DATA TO EXAMINE: Begin

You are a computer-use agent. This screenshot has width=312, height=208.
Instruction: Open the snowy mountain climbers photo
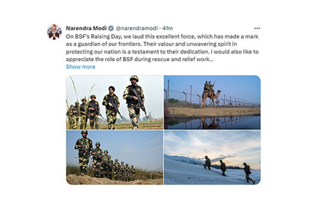pos(212,158)
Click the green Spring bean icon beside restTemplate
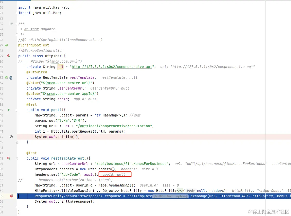This screenshot has height=216, width=291. click(6, 77)
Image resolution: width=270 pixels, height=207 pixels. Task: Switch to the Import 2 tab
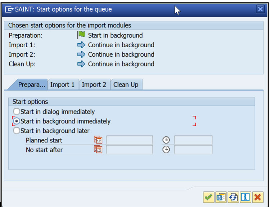94,85
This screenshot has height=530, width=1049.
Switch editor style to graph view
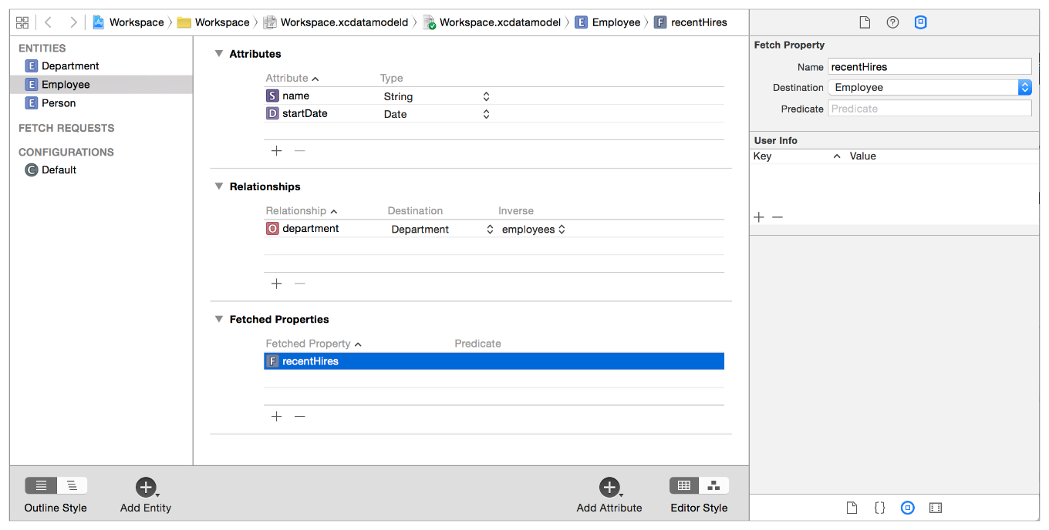click(714, 485)
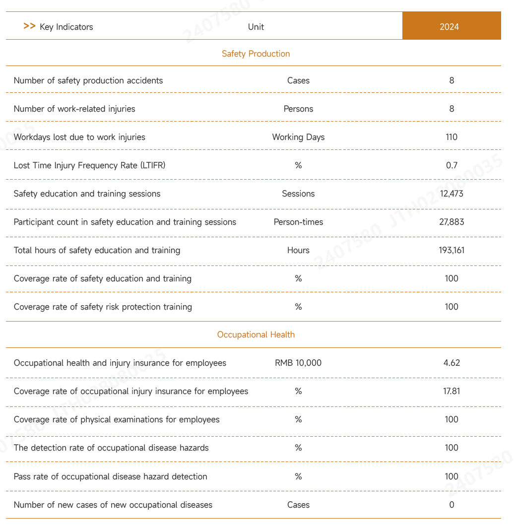
Task: Click the Number of work-related injuries label
Action: (x=74, y=109)
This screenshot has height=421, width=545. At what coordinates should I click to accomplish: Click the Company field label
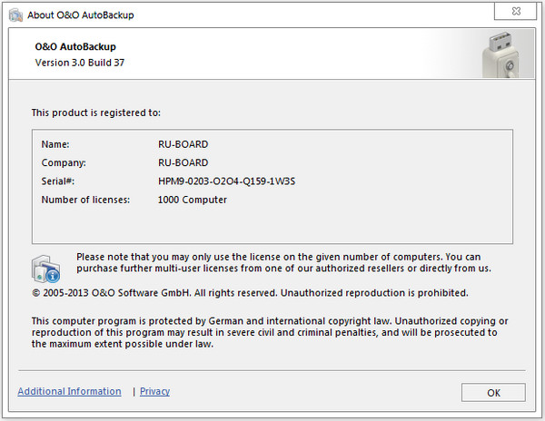point(64,162)
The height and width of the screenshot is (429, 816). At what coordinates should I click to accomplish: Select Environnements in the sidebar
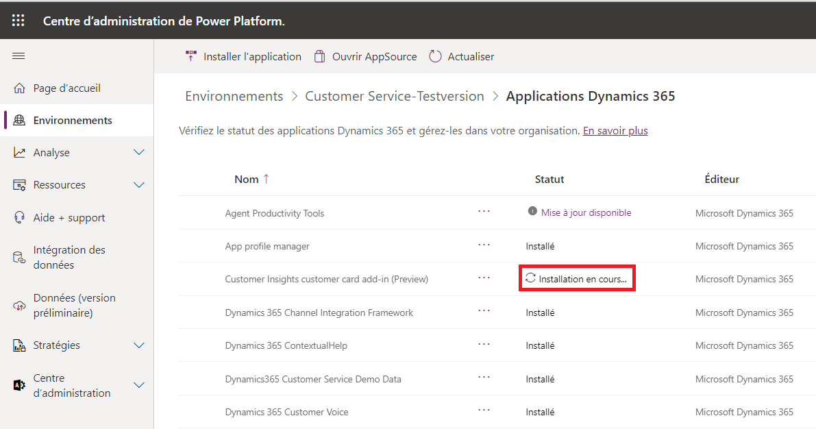click(x=72, y=121)
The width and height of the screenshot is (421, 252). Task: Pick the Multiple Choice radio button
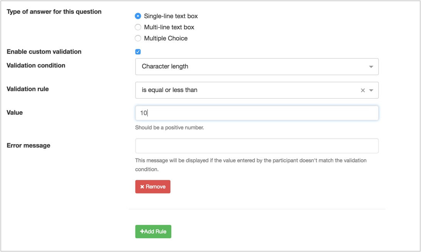[138, 38]
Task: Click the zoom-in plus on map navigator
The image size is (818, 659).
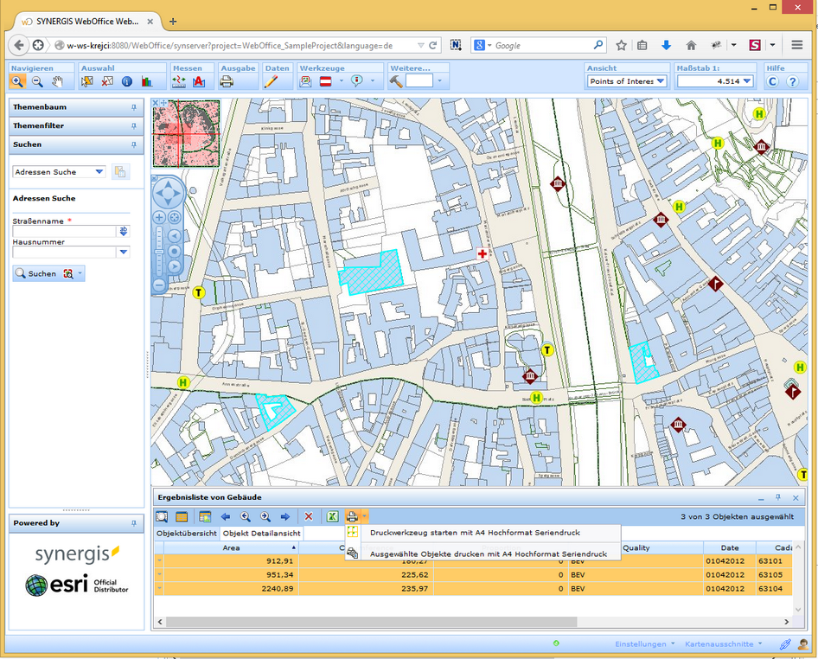Action: click(x=159, y=218)
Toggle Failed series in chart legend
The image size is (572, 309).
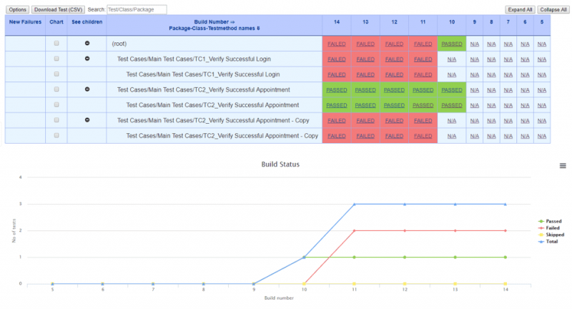coord(549,228)

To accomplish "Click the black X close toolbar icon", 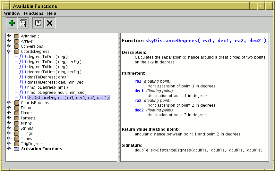I will (x=49, y=23).
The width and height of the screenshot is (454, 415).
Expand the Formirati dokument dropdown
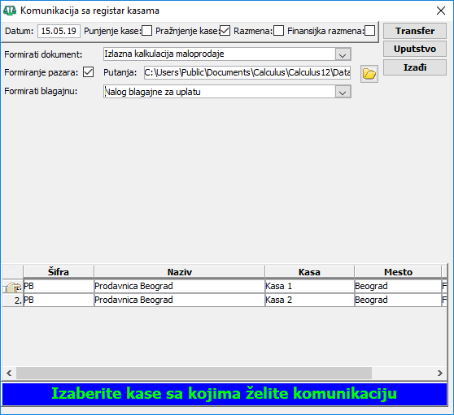tap(343, 54)
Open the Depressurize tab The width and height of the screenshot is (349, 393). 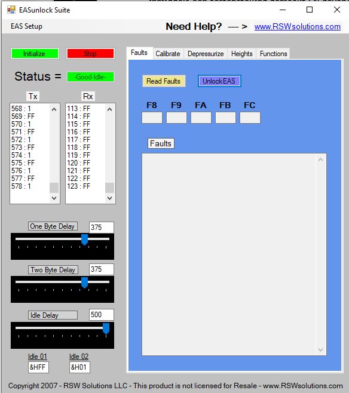[x=206, y=54]
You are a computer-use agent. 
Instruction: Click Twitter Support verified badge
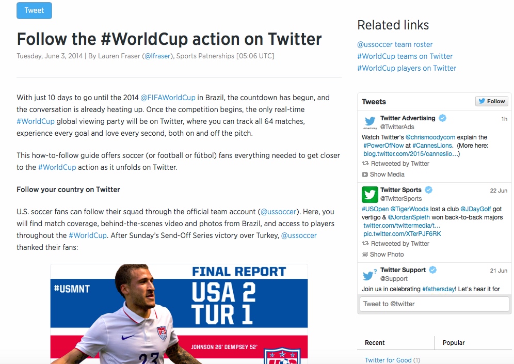pyautogui.click(x=432, y=270)
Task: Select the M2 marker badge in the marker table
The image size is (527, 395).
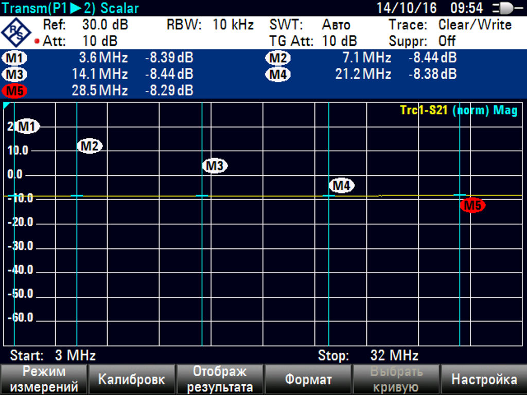Action: [278, 58]
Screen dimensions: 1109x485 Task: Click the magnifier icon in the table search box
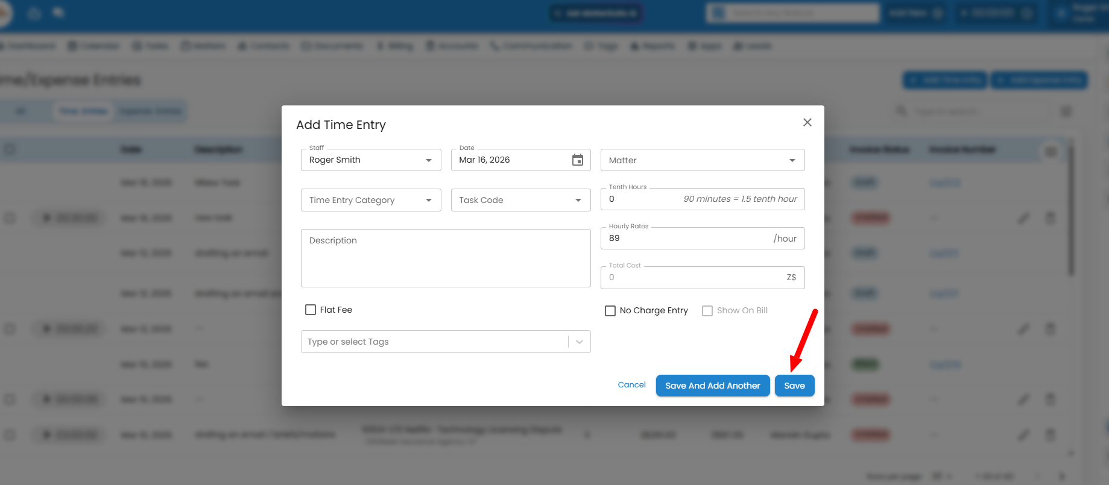pyautogui.click(x=902, y=111)
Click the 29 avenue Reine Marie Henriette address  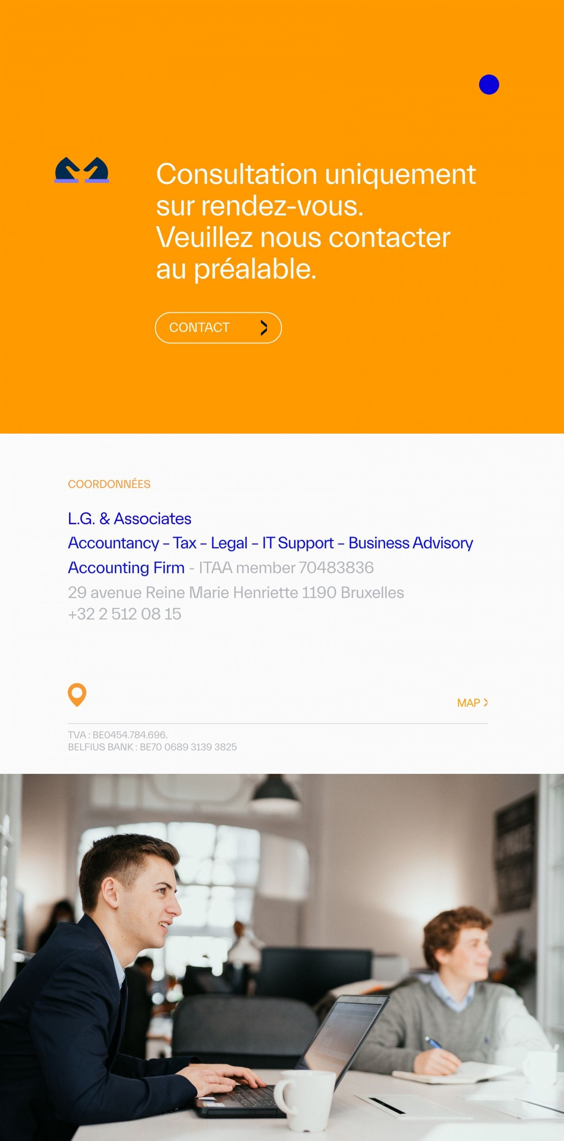point(236,592)
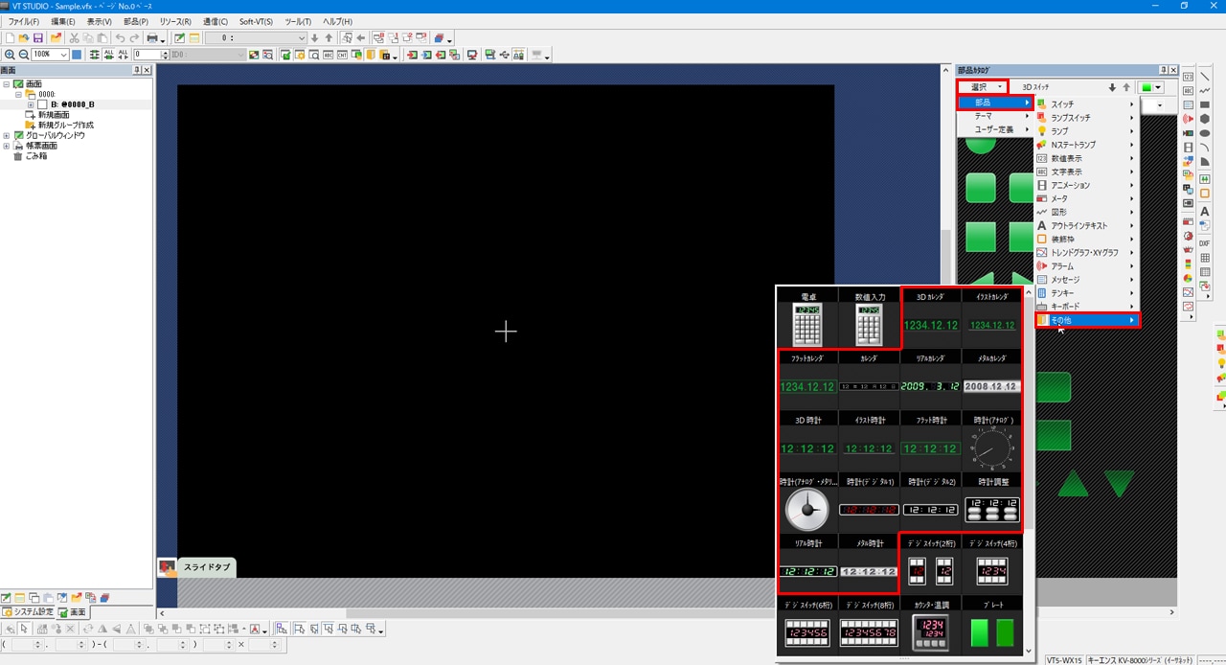Click the Save icon in the toolbar
The image size is (1226, 665).
[x=38, y=38]
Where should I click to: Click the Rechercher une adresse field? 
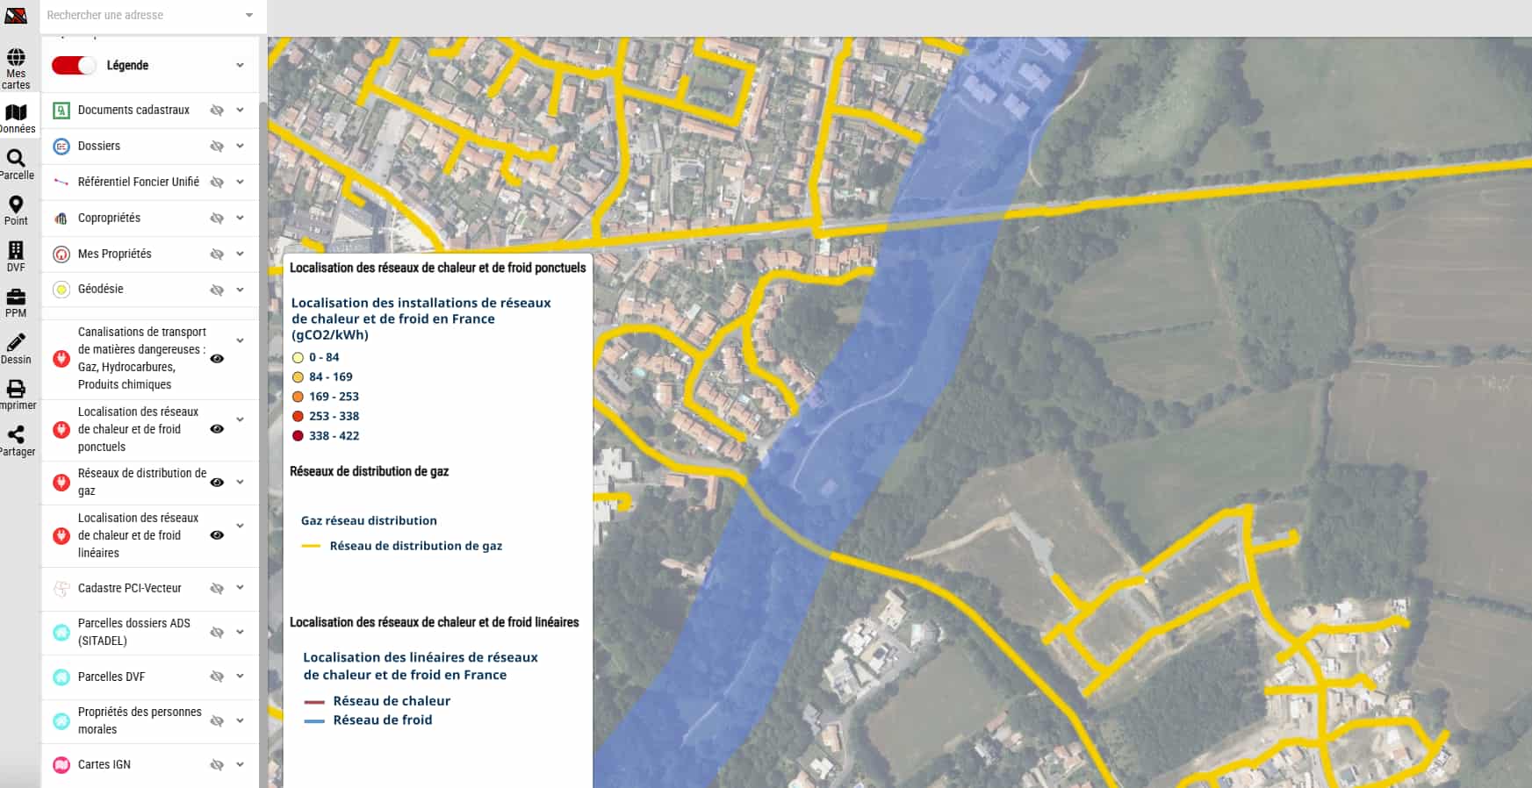[140, 16]
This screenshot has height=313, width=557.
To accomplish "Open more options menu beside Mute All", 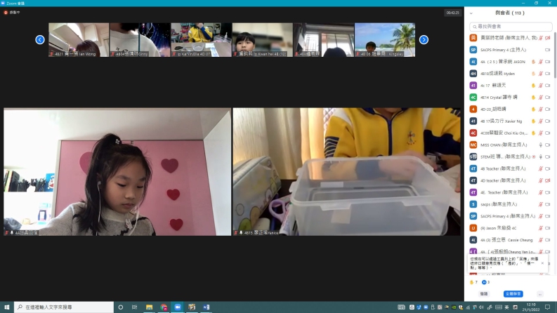I will click(x=540, y=294).
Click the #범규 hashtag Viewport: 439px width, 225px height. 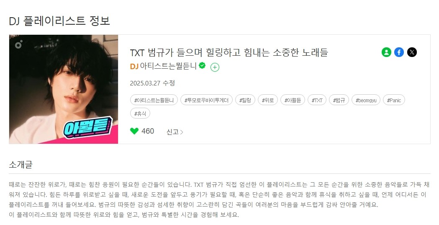pyautogui.click(x=339, y=100)
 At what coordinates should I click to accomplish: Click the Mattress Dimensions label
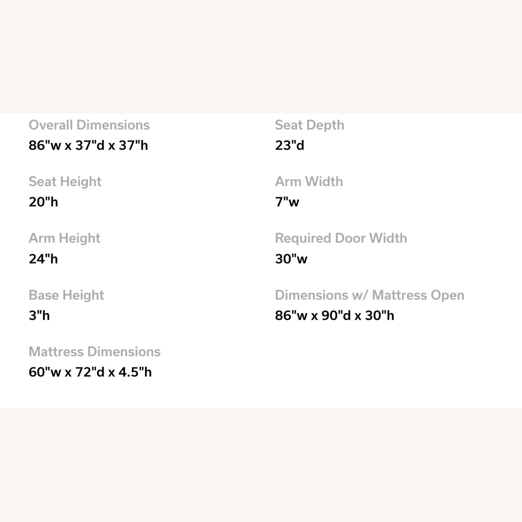pos(95,351)
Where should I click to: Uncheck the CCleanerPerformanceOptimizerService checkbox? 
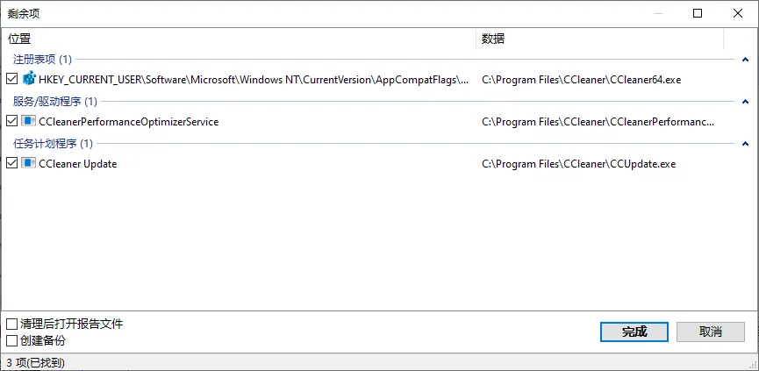11,121
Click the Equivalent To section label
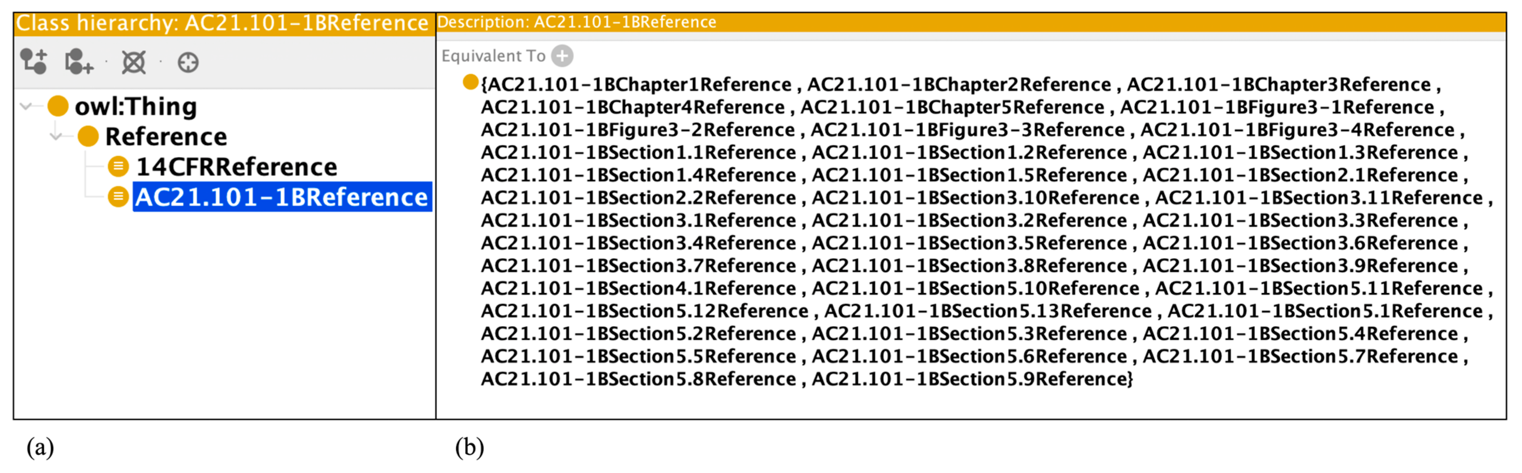Screen dimensions: 1522x473 tap(493, 56)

DATA TO EXAMINE: End

PROBLEM DETAILS: Show each line of the material that includes the word "agent".

ANSWER TO THIS PROBLEM:
You are a computer-use agent. This screenshot has width=312, height=208.
You are a computer-use agent. 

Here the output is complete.